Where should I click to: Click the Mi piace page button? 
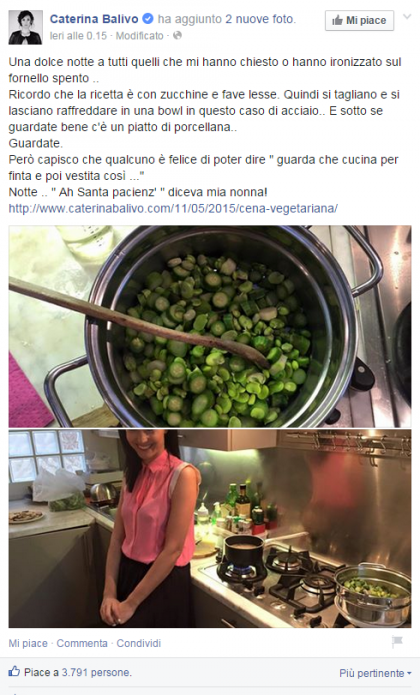(359, 20)
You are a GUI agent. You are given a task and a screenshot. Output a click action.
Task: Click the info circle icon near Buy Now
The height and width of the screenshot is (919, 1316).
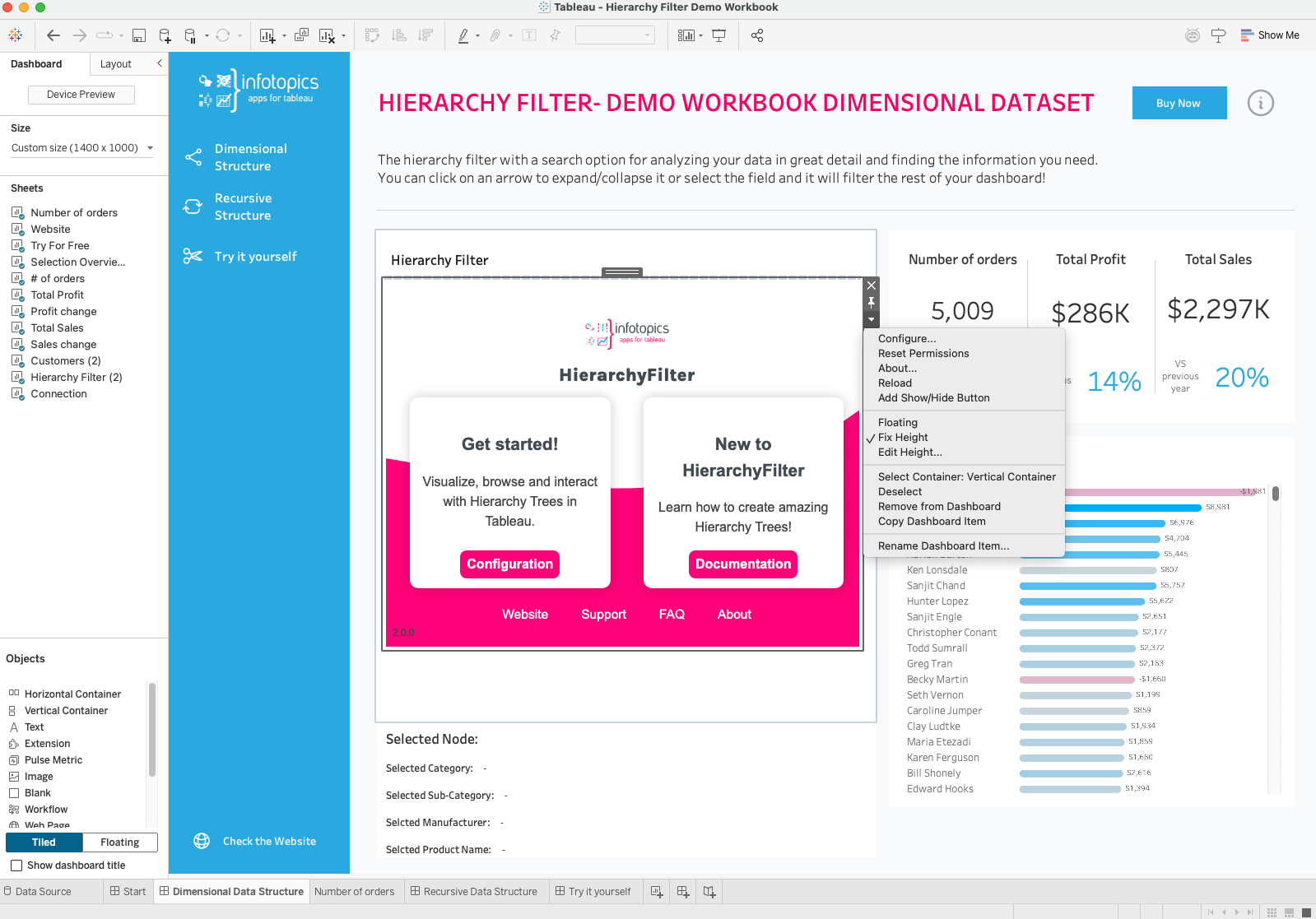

● WHAT THE EXERCISE ASKS: The entries are to be transcribed word for word, without their images.

● SOLUTION TO THE EXERCISE:
Where should I click to: Click the Mi piace page button? 
(359, 20)
You are a GUI agent. You are given a task and a screenshot. Output a click action.
Task: Click the info circle icon near Buy Now
The height and width of the screenshot is (919, 1316).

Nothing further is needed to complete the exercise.